Ooh! Look! A post in real time! It’s Thursday, May 3, 2012.
We have come to Brussels for a few days while we wait for our Saturday flight to Croatia.
Hmm? Why are we going to Croatia?
Ah, you may well ask. We had no intention of going to Croatia on this trip! Yet we are not only going there; we are going for three weeks!
Ever hear of a little thing called Schengen? (Don’t feel bad. We hadn’t either.) About twenty-five countries have signed the Schengen Agreement, allowing their citizens to travel freely within the Schengen Area (those same countries) without needing a visa.
For non-EU citizens, it’s a bit more confusing. You can travel in the Schengen countries for 90 days in any six-month period. Yep – it used to be 90 days in each country, now it is 90 days total. For those of you who are not good at math, that’s a lot less days. In the case of our 168-day trip, that’s 78 days that we need to get the heck out of Schengen.
Where in Europe can one go that is not in the Schengen Area? Well — bless their hearts– the UK and Ireland have not signed the Agreement. Since we were planning to visit friends in those countries, we are relieved that those days won’t count against our Schengen tab.
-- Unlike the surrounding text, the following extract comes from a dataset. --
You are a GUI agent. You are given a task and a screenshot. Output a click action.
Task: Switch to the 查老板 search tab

Romania, Bulgaria and Cyprus are the only other EU countries which aren’t in Schengen (yet); Norway, Iceland, Lichtenstein and Switzerland are in Schengen but not the EU.
So, besides the UK and Ireland, where else could we go? Andorra, Russia, Belarus, Ukraine, Moldova, Croatia, Bosnia, Serbia, Macedonia, Montenegro, Albania, Turkey, Armenia, Azerbaijan or Georgia. How did we make our decision to go to Croatia? Ryanair, baby. (Yeah, I dissed their baggage policies in another post, but they are still as cheap as cheap can be). We got tickets from Brussels to Pula for a mere 13 euros each, plus evil baggage fees that are significantly more than that. The three of us are flying to Croatia for under $150 total.
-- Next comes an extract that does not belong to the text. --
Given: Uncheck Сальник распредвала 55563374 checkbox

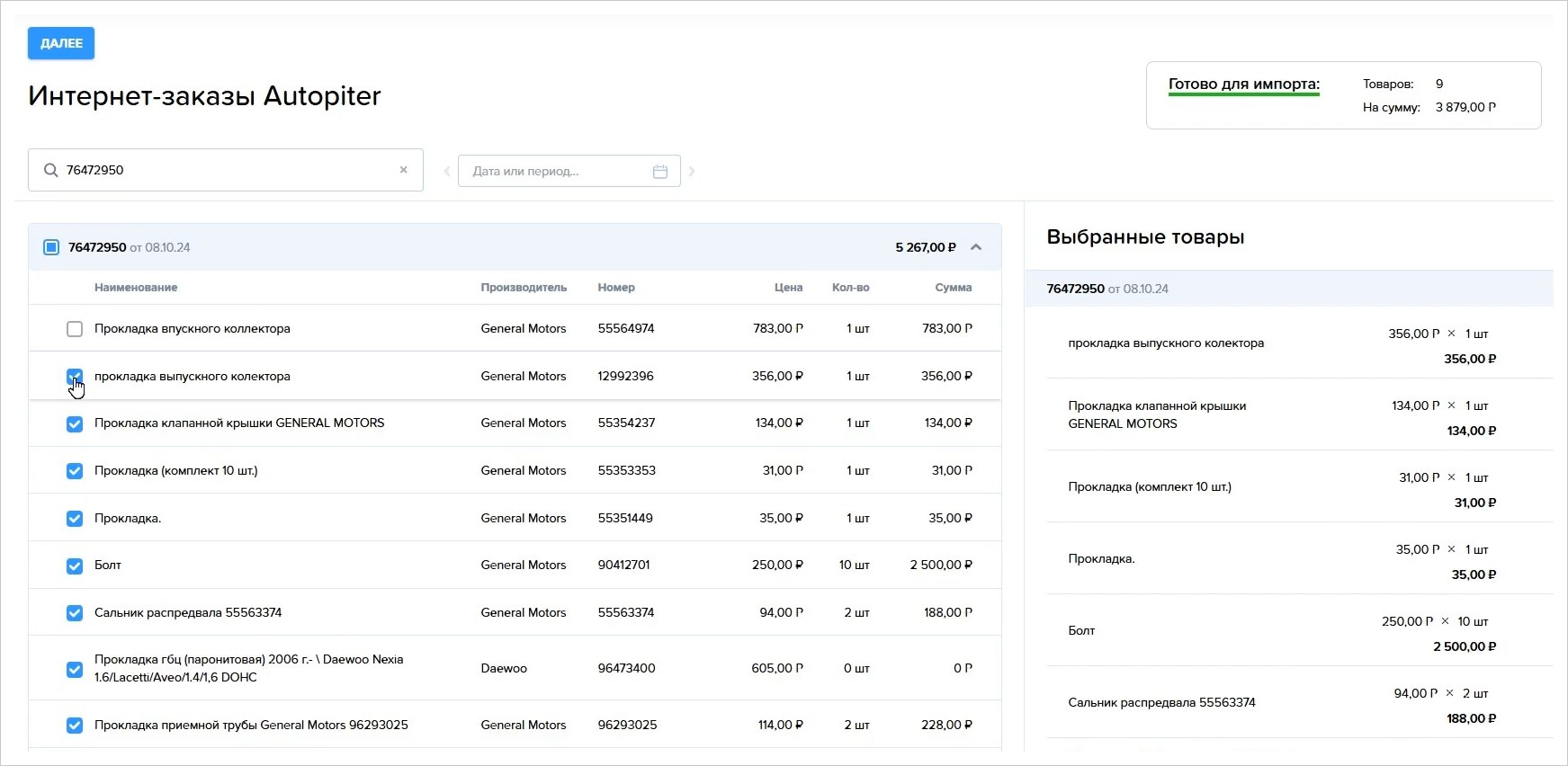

Lodging in Croatia seems to be a bit cheaper than other places we’ve been, too. Our apartment will be small, but it has free internet and a pool and is walking distance to the beach (which is exciting to me, very exciting to Quinland, and marginally interesting to David)… and will cost half of what we paid to stay in a hostel last week in Hannover. We are paying that same hostel rate for our apartment here in Brussels – 80 euros a night – but here we have free internet and free laundry and a kitchen and a corner apartment with floor-to-ceiling windows that is across from a cafe and a bakery.
Not to mention the beer.
This place is a Lori-beer paradise. I have had my perennial favorite, Lindeman’s Framboise, but I have also had Lindeman’s Kriek. I have had my share of Hoegaarden, but also Hoegaarden Citron. Best of all, I have been picking them up for pennies compared to the prices at home. The Hoegaarden was 0,74 euro per bottle at the grocery store. Heck, I got it served to me for only 1,70 euros. It’s bliss, I tell you.
And yes, those bottles are already empty. I leave for Croatia in 36 hours, and though it may have sunny beaches, it won’t have Belgian beer. I need to get my fair share before I leave!